This blog discusses the reasons for a female design team leader and the qualities and skills that she should possess to get maximum results out of her team.

Last November, Eucomed published a position paper titled, A new EU regulatory framework for medical devices: Six steps guaranteeing rapid access to safe medical technology while safeguarding innovation. While I have serious doubts that any government will ever be able to “guarantee” anything other than its own continued existence, I have an idea of how the industry can help.

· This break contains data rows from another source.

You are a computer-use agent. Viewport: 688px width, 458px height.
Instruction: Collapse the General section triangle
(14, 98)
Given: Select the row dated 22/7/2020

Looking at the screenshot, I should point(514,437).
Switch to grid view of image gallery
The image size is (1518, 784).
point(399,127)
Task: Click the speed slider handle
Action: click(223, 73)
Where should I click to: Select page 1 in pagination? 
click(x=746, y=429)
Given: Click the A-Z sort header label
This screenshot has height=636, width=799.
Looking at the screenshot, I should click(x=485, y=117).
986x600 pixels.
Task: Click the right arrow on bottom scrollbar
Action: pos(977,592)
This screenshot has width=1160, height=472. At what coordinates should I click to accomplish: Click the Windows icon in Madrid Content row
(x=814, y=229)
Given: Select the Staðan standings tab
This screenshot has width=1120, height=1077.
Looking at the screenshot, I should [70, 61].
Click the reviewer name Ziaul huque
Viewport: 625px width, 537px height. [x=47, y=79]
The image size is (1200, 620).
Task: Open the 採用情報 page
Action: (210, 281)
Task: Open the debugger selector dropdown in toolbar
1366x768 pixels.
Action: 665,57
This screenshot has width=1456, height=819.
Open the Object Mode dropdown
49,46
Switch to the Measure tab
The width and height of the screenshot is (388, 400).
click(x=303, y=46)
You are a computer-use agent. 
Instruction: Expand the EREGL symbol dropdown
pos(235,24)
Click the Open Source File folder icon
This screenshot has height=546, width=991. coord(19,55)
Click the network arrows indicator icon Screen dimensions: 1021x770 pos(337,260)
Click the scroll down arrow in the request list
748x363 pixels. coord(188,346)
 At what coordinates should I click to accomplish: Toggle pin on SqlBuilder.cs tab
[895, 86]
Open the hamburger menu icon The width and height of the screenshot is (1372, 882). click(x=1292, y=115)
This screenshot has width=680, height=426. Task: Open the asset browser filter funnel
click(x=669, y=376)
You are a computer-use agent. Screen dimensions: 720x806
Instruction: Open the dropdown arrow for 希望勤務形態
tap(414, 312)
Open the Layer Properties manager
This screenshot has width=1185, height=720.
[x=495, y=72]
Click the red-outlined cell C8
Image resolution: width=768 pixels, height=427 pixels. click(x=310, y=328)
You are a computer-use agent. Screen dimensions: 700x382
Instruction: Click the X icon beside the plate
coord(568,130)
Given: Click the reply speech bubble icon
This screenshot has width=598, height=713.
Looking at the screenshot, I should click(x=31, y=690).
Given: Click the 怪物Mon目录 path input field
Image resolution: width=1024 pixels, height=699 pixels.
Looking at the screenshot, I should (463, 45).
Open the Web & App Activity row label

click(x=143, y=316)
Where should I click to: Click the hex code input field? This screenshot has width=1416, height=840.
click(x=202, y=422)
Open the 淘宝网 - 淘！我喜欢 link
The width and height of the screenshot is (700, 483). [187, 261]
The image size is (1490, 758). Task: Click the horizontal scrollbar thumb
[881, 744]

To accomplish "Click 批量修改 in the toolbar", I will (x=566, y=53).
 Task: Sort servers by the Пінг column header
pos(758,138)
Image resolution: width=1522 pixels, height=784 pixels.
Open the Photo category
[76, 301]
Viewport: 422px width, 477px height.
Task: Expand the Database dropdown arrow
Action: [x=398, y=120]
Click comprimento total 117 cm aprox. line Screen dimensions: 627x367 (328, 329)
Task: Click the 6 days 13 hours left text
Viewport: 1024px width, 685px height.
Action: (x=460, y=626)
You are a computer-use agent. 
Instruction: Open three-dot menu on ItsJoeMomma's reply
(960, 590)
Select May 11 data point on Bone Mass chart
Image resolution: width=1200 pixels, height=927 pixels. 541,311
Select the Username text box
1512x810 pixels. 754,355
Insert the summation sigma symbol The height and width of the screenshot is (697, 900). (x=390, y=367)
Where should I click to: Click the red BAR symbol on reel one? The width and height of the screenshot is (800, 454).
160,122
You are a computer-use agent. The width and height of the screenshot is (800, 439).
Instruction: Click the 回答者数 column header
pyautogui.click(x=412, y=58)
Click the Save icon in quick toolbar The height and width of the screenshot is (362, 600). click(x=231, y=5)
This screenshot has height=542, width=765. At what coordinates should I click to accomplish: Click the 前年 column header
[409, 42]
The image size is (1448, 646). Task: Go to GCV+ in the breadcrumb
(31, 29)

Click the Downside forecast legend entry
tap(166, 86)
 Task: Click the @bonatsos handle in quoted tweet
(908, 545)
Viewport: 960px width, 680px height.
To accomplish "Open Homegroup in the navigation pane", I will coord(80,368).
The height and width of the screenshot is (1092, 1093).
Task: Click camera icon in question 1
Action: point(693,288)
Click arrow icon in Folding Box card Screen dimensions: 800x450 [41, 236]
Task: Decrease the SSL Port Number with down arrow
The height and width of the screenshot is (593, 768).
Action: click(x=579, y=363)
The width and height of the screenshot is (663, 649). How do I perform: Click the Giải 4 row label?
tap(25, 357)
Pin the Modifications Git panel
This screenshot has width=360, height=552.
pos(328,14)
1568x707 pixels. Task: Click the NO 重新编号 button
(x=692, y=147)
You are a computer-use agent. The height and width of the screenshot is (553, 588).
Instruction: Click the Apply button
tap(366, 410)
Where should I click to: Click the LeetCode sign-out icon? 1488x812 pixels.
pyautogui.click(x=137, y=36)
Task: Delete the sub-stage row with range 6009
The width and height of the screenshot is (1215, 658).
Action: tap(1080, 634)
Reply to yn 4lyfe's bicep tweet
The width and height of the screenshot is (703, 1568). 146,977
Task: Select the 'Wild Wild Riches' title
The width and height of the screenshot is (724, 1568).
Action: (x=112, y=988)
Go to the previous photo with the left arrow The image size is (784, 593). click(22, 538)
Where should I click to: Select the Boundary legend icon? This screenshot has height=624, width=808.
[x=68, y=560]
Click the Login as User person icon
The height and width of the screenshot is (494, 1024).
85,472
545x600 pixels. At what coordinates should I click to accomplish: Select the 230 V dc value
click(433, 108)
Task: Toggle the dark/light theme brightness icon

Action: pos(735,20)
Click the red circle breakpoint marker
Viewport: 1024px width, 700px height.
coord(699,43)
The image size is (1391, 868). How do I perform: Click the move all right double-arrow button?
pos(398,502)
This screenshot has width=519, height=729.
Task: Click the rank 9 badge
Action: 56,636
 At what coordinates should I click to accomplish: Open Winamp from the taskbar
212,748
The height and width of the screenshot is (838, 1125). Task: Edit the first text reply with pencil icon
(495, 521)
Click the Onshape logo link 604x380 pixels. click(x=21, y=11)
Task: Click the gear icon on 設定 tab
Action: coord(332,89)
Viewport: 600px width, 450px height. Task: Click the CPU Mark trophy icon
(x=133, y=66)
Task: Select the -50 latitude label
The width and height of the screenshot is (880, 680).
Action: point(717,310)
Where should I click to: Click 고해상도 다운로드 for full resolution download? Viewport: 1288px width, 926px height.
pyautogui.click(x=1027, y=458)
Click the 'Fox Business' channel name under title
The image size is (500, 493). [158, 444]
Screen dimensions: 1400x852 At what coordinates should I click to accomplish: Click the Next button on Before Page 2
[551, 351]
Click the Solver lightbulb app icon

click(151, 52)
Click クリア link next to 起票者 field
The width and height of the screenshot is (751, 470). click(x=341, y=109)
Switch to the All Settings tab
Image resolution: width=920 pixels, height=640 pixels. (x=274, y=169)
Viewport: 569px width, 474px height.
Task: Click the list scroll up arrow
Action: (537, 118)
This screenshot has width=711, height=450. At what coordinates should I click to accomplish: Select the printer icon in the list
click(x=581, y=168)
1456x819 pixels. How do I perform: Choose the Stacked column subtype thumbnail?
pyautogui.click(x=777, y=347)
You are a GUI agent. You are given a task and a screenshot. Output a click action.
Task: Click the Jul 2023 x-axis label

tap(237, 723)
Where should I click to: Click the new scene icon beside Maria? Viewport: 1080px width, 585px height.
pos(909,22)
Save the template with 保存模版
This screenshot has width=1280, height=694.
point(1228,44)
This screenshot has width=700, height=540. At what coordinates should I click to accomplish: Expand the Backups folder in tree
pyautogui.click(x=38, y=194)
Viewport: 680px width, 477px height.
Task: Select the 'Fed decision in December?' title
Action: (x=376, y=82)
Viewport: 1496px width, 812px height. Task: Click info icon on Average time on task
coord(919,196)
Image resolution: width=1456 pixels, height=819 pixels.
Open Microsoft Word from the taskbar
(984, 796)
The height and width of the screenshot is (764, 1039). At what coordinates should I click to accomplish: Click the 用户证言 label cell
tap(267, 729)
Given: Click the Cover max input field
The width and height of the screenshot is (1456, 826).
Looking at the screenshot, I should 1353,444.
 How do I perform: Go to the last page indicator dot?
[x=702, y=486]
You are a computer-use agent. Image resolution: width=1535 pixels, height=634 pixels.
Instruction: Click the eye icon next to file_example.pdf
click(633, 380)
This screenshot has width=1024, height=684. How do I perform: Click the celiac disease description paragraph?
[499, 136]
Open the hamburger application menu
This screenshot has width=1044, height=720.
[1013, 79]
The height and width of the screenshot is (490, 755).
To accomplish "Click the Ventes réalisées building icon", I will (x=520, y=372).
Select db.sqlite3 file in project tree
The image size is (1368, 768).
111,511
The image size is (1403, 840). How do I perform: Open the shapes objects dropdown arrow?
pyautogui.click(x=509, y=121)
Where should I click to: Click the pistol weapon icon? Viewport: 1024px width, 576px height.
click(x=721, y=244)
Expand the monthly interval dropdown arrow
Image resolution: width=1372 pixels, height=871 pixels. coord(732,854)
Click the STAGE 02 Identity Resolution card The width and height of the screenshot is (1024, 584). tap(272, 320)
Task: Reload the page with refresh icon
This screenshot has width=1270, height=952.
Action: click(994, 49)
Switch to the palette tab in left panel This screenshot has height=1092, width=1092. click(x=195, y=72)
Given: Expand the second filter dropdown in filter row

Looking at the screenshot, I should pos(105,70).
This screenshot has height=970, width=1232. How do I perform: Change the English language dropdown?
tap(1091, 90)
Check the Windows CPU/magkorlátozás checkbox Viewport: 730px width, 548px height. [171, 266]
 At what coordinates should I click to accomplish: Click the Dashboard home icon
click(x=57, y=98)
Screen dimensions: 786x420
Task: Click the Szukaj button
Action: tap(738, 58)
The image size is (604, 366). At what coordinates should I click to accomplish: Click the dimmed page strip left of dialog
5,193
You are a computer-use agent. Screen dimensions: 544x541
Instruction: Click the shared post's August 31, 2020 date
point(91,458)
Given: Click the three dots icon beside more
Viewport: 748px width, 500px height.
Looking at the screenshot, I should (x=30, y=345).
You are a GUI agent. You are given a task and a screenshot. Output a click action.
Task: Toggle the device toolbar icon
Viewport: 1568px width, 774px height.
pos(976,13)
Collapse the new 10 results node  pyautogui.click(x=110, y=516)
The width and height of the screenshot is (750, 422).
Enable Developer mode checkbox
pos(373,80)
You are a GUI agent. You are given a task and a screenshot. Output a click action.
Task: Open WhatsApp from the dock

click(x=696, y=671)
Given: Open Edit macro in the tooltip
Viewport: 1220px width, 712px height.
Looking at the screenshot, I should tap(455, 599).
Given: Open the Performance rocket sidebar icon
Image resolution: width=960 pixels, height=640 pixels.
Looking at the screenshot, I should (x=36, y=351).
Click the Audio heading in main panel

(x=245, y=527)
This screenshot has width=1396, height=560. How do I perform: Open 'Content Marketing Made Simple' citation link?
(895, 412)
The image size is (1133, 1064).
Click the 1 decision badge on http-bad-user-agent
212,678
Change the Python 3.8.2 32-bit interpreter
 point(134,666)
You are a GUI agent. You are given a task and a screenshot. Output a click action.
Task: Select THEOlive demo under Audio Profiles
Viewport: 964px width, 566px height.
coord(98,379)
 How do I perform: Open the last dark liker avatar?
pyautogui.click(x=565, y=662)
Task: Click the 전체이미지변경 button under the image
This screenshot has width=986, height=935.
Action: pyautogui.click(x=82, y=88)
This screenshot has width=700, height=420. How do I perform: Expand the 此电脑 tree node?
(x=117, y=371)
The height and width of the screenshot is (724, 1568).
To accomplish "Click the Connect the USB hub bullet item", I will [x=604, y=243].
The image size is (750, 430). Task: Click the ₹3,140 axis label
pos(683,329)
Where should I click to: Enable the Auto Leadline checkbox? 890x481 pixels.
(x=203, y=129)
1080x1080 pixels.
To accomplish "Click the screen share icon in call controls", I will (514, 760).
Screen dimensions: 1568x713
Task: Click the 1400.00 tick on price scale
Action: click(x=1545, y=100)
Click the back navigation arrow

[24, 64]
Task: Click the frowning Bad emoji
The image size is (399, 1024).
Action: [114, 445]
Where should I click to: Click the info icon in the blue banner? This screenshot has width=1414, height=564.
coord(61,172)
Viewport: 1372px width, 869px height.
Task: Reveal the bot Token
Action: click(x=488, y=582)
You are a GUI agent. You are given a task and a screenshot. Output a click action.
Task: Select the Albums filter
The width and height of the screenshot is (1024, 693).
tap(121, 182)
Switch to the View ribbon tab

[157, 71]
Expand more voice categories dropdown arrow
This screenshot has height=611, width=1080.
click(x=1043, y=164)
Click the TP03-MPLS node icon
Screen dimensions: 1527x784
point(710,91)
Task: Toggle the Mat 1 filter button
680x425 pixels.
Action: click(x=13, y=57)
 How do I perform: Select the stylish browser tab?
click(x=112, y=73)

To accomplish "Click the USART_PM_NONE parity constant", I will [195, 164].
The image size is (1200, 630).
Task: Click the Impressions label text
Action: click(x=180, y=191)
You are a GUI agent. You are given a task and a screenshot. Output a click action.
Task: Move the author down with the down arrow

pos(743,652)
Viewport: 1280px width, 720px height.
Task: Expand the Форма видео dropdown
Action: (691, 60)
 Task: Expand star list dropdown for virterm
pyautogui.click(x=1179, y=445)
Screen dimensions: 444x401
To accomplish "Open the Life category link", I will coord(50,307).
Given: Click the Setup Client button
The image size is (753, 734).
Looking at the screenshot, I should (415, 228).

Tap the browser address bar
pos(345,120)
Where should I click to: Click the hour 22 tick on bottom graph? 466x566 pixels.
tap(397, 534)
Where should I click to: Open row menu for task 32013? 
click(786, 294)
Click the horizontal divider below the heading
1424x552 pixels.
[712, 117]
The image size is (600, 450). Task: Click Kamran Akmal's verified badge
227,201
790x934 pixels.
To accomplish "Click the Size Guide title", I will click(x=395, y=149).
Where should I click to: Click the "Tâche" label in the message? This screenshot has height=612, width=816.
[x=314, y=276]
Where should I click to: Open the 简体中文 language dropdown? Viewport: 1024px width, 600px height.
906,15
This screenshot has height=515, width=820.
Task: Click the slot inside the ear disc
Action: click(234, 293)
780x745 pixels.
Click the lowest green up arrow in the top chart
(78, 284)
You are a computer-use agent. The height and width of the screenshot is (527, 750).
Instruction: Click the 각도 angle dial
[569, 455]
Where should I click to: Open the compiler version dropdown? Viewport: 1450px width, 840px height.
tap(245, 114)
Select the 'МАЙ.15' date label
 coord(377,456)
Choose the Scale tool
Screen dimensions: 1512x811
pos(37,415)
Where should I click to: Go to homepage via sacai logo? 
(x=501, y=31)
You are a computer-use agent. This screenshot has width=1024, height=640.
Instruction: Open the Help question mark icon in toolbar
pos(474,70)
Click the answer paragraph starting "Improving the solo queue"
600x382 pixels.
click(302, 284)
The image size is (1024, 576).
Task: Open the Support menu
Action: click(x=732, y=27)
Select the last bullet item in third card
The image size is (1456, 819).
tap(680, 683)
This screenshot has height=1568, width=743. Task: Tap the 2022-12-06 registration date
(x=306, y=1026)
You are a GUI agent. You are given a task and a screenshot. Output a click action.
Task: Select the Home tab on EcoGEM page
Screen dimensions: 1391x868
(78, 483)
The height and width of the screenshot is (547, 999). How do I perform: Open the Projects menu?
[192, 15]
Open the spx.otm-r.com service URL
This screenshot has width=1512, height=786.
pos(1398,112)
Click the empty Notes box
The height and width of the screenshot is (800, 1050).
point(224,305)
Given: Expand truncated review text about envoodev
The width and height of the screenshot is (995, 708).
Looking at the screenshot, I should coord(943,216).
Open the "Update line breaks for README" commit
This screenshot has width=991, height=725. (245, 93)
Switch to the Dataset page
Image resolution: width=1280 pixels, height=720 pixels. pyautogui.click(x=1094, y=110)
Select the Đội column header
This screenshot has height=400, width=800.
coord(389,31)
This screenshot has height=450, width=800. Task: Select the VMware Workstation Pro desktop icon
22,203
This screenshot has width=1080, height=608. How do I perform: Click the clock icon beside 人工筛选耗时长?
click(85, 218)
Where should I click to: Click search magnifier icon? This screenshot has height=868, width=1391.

The position paper identified six steps. Each of these steps has a comparable action that could be taken in every medical device company. My list of six steps is:

Only the best leaders have:

  1. Only one approach to design controls
  2. Stronger internal procedures
  3. Cross-pollination by independent reviewers
  4. Clear communication of project status to management
  5. Better project management skills

The most critical element to success is developing stronger design team leaders. Design teams are cross-functional teams that must comply with complex international regulations while simultaneously be creative and develop new products. This type of group is the most challenging type to manage. To be successful, design team leaders must be “Über-Leaders.”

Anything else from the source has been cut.